Stated exercise 1 —
Answer these about the forum thread on processing XML files:
(a) How many files per day might need processing?
(b) What does the reply from the user with reputation 85 suggest considering?
(c) What does the reply containing code name as the missing piece?

Reputation: 13
I need to process incoming xml files (they will be created by other application directly in specific folder) and I need to do it fast.
There can be up to 200 000 files per day and my current assumption is to use .NET 4
and tpl
.
My current service concept is:
In a loop I want to check folder for new files, if I find any of them, I will put them to queue, which will be processed by another loop which will take files from queue and create for each of them new task(thread). Number of simultaneous tasks should be configurable. First part is easy but creating two main loops with queue between them is something new for me.
And the question: How to create two loops(one for checking folder and adding files and second for taking files from queue and process them parallel) and add queue to communicate between them.
For first part (folder checking) suggested solution is to use FileSystemWatcher. Now second part needs to be discussed (maybe some Task Scheduler).
Upvotes: 1
Views: 1696
Reputation: 85
I am quite surprised that no one has yet asked, but considering what you're trying to achieve is some kind of messaging between two applications, have you considered using WCF?
Upvotes: 2
Reputation: 38112
Sounds like the missing piece in your puzzle is a BlockingCollection
:
FileSystemWatcher watcher;
BlockingCollection<string> bc;
private readonly object _lock = new object();
Task[] tasks;
void PrepareWatcher()
{
watcher = new FileSystemWatcher(@"c:");
watcher.Created += (s,e) =>
{
lock(_lock) //Prevents race condition when stopping
{
if (!bc.IsAddingCompleted)
bc.Add(e.FullPath);
}
};
}
void StartProcessing(int taskCount)
{
tasks = new Task[taskCount];
bc = new BlockingCollection<string>();
for (int i = 0; i< taskCount; i++)
tasks[i] = (Task.Factory.StartNew(() =>
{
foreach (var x in bc.GetConsumingEnumerable())
ProcessXml(x);
}, TaskCreationOptions.LongRunning));
watcher.EnableRaisingEvents = true;
}
void ProcessXml(string path)
{
//Do your processing here...
//Note many events will be called multiple times, see:
//http://weblogs.asp.net/ashben/archive/2003/10/14/31773.aspx
}
void StopProcessing()
{
watcher.EnableRaisingEvents = false;
lock (_lock) //The above line doesn't guarantee no more events will be called,
//And Add() and CompleteAdding() can't be called concurrently
bc.CompleteAdding();
Task.WaitAll(tasks);
foreach (var task in tasks)

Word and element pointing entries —
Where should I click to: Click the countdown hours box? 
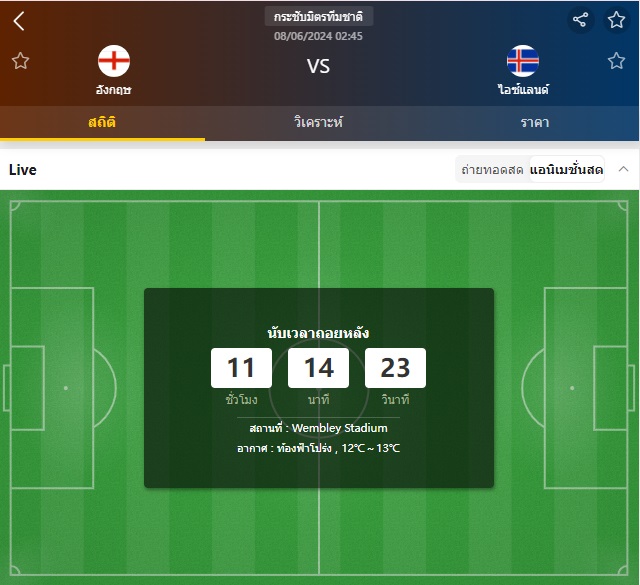(241, 368)

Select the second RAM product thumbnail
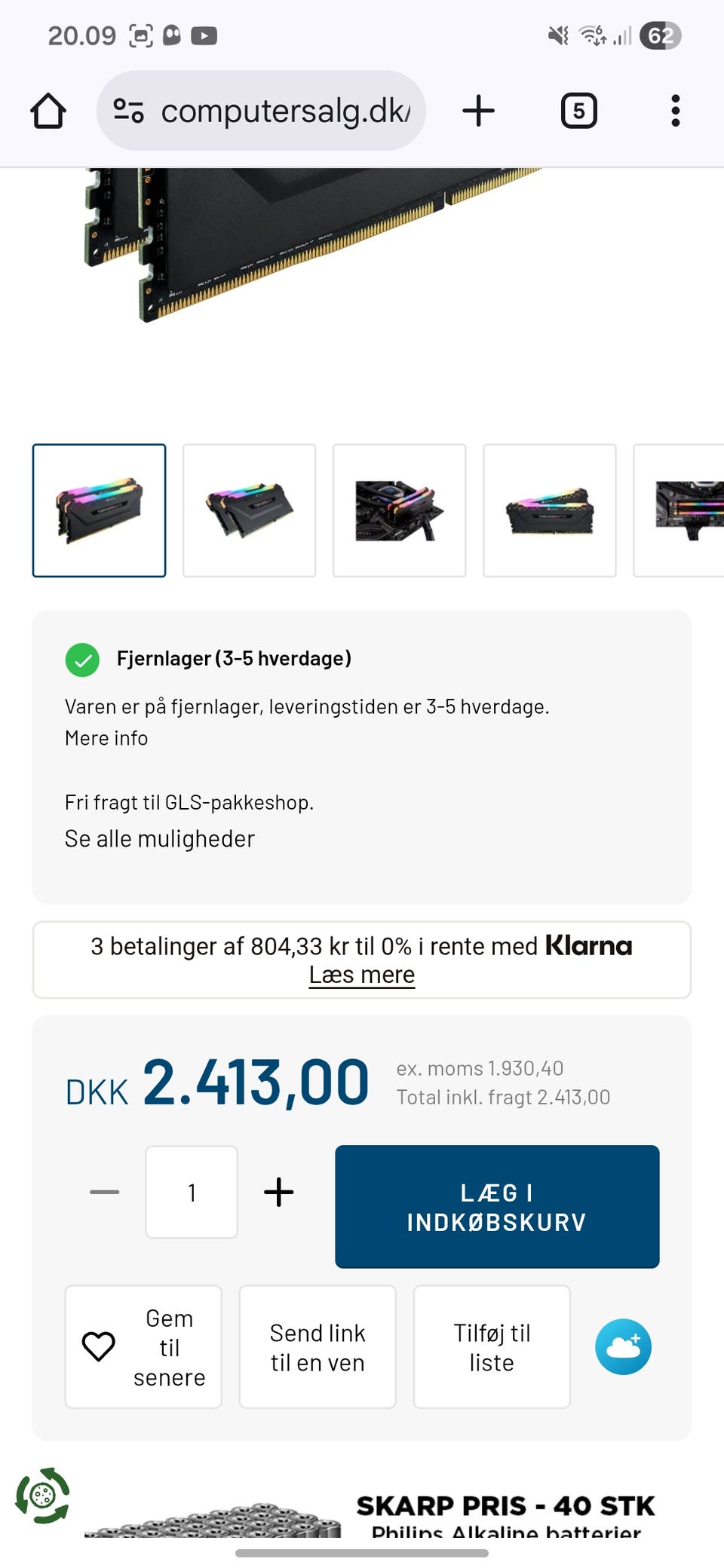pyautogui.click(x=249, y=510)
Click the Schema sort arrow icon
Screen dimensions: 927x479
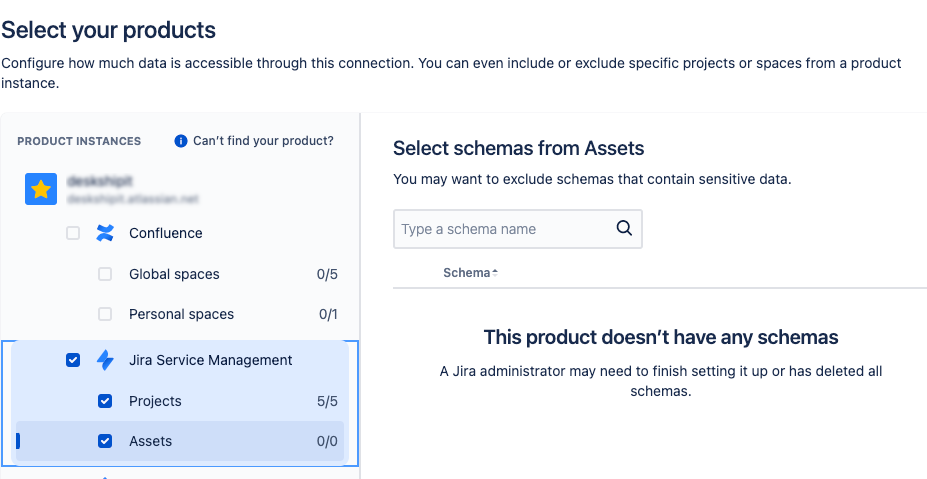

Stated exercise 2 — Could you swap "icon" for "button" throughout the records and write out all of their lines again, otherwise unchanged, with the pictures left out?

Task result 1 —
(a) Up to 200 000 files per day.
(b) Using WCF.
(c) A BlockingCollection.

Task result 2 —
Where should I click to: Click the countdown hours box? 
(241, 368)

Select the second RAM product thumbnail
pyautogui.click(x=249, y=510)
Click the Schema sort arrow button
Screen dimensions: 927x479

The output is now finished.